Le gouvernement français intensifie sa surveillance des géants du commerce électronique. Wish, eBay, AliExpress, Amazon, Joom et Shein sont désormais dans le collimateur des autorités après la découverte de ventes de produits interdits. L’initiative reflète la volonté de la France de protéger les consommateurs et, surtout, de protéger les mineurs contre la diffusion d’articles à caractère sexuel inapproprié.
Des produits dangereux et illégaux au cœur de l’enquête
L’alerte initiale a été déclenchée par la DGCCRF (Direction générale de la concurrence, de la consommation et de la répression des fraudes), qui a identifié des produits particulièrement préoccupants sur certaines plateformes. Parmi ceux-ci :
- Des poupées sexuelles hyperréalistes imitant des traits d’enfants, fabriquées en silicone ou en vinyle.
- Des armes de catégorie A, comme des puños américains et des machettes, interdites à la vente pour le grand public.
Ces objets posent des risques légaux et sociaux considérables. La représentation de mineurs dans des contextes érotiques est strictement prohibée par la loi française, ce qui a conduit la procureure de Paris à ouvrir une enquête sur la possible diffusion d’images pédopornographiques.
Le gouvernement français agit avec fermeté
Le ministre du Commerce, Serge Papin, a confirmé au quotidien Le Parisien que l’État allait poursuivre toutes les plateformes concernées devant la justice. De son côté, le ministre de l’Économie, Roland Lescure, a averti que des mesures plus radicales pourraient être prises, notamment la suspension totale de l’accès aux sites sur le territoire français si les ventes illicites ne cessaient pas.
Face à ces pressions, certaines entreprises ont réagi : Shein a retiré les annonces problématiques et suspendu la catégorie « produits pour adultes » sur sa marketplace. Toutefois, pour renforcer le contrôle, les douanes françaises prévoient de vérifier jusqu’à 200 000 colis récemment importés par Shein, afin de s’assurer qu’aucun produit interdit ne circule sur le territoire.
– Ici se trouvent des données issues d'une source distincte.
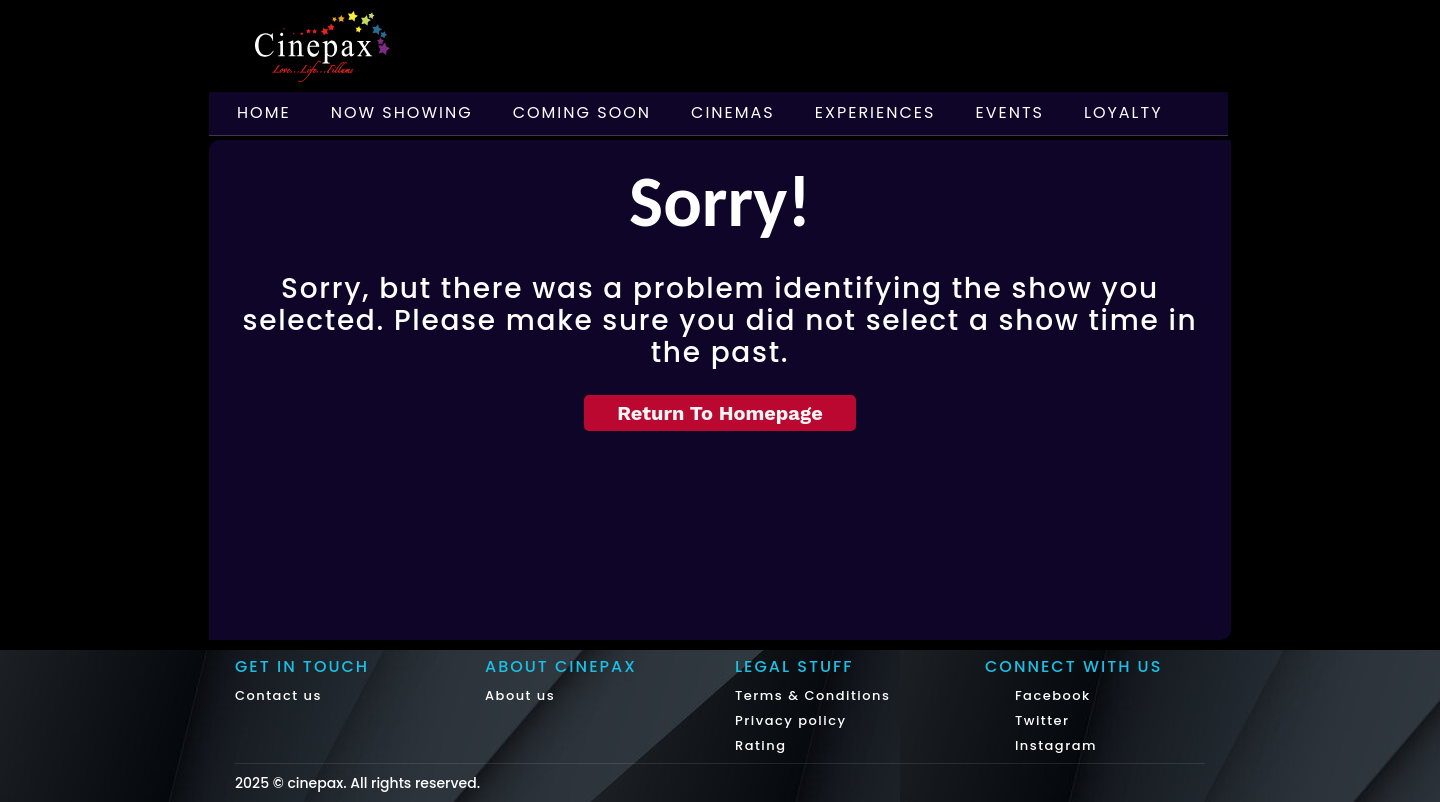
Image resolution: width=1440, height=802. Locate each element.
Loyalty (1123, 112)
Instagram (1053, 745)
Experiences (875, 112)
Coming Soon (582, 112)
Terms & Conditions (812, 695)
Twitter (1040, 720)
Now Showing (402, 112)
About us (520, 695)
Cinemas (733, 112)
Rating (761, 745)
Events (1009, 112)
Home (264, 112)
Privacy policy (791, 720)
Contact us (278, 695)
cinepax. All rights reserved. (383, 783)
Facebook (1050, 695)
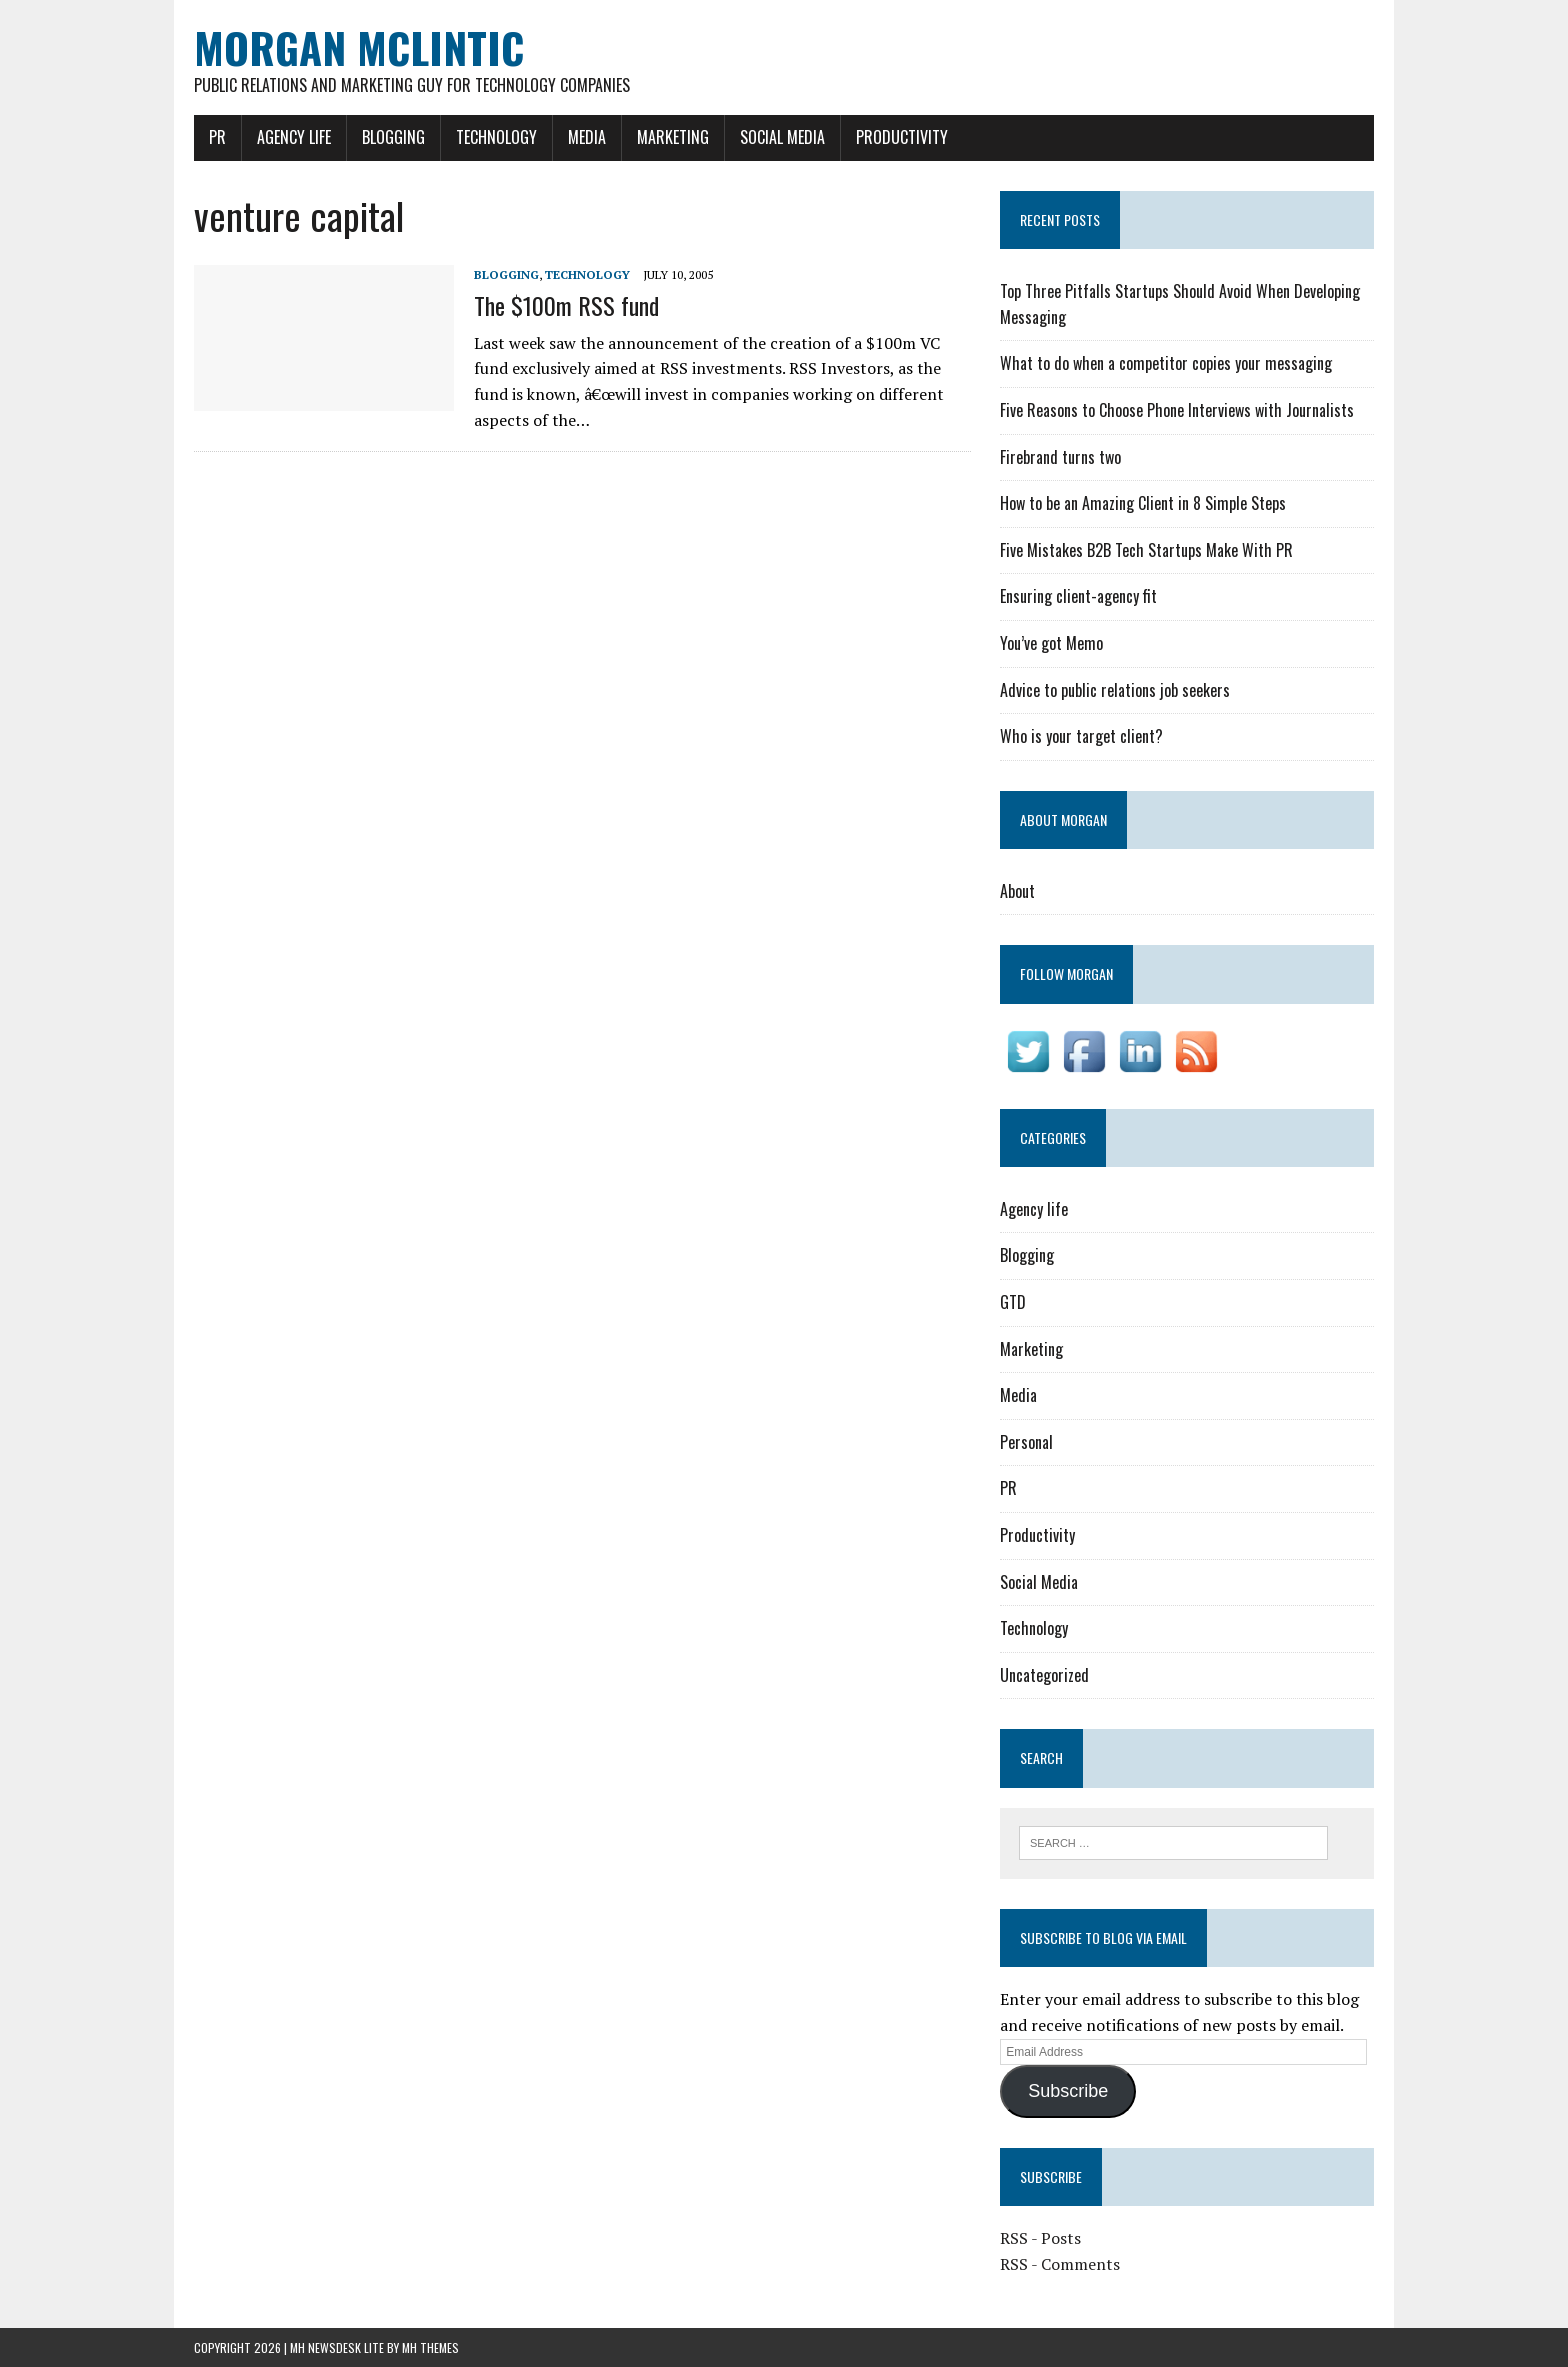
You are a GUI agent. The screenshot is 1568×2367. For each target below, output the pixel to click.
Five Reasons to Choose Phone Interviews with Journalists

Expansion des sanctions à d’autres plateformes
L’enquête initiale a permis d’identifier de nouvelles infractions. La DGCCRF a signalé que AliExpress et Joom vendaient également des poupées à caractère pédopornographique, tandis que Wish, Temu, AliExpress et eBay proposaient des armes prohibées.
Les autorités ont également pointé du doigt des failles dans la modération numérique : certaines plateformes ne respectaient pas leurs obligations pour filtrer les contenus pornographiques accessibles aux mineurs. Wish, Temu et Amazon figurent parmi les sites concernés.
En conséquence, les mesures judiciaires s’élargissent. Selon Serge Papin : « Toute plateforme qui commercialise des articles illicites sera sanctionnée de la même manière. »
La réponse des entreprises
Parmi les sociétés visées, eBay a été la seule à répondre officiellement aux autorités, affirmant travailler activement pour empêcher la vente d’articles interdits et coopérer avec les régulateurs français.Shein, déjà concernée par des actions antérieures, a supprimé les produits problématiques. Les autres plateformes, dont AliExpress et Amazon, n’ont pas communiqué officiellement pour le moment. Le gouvernement a cependant indiqué que de nouveaux processus judiciaires sont en préparation.
Implications pour le commerce en ligne et la sécurité des consommateurs
Cette opération marque un tournant dans la régulation des marketplaces internationales. Elle illustre les efforts du gouvernement pour :
- Protéger les mineurs contre la diffusion d’objets à caractère sexuel inapproprié.
- Limiter l’accès aux armes et produits dangereux sur le marché français.
- Renforcer les contrôles douaniers et judiciaires sur les importations.
L’initiative française envoie également un signal fort aux plateformes : le respect des lois locales est obligatoire, même pour des sociétés opérant à l’échelle mondiale.
Vigilance et responsabilité
La France confirme sa position ferme face aux pratiques illicites en ligne. Les plateformes doivent désormais garantir que leurs systèmes de filtrage et de contrôle sont efficaces, et que leurs catalogues respectent la législation française.
Pour les consommateurs, cette action gouvernementale vise à sécuriser l’achat en ligne, éviter l’exposition à des contenus illégaux et renforcer la confiance dans le commerce numérique.
Cette affaire pourrait bien devenir un précédent majeur pour la régulation des marketplaces à l’échelle européenne, et inciter d’autres pays à adopter des mesures similaires.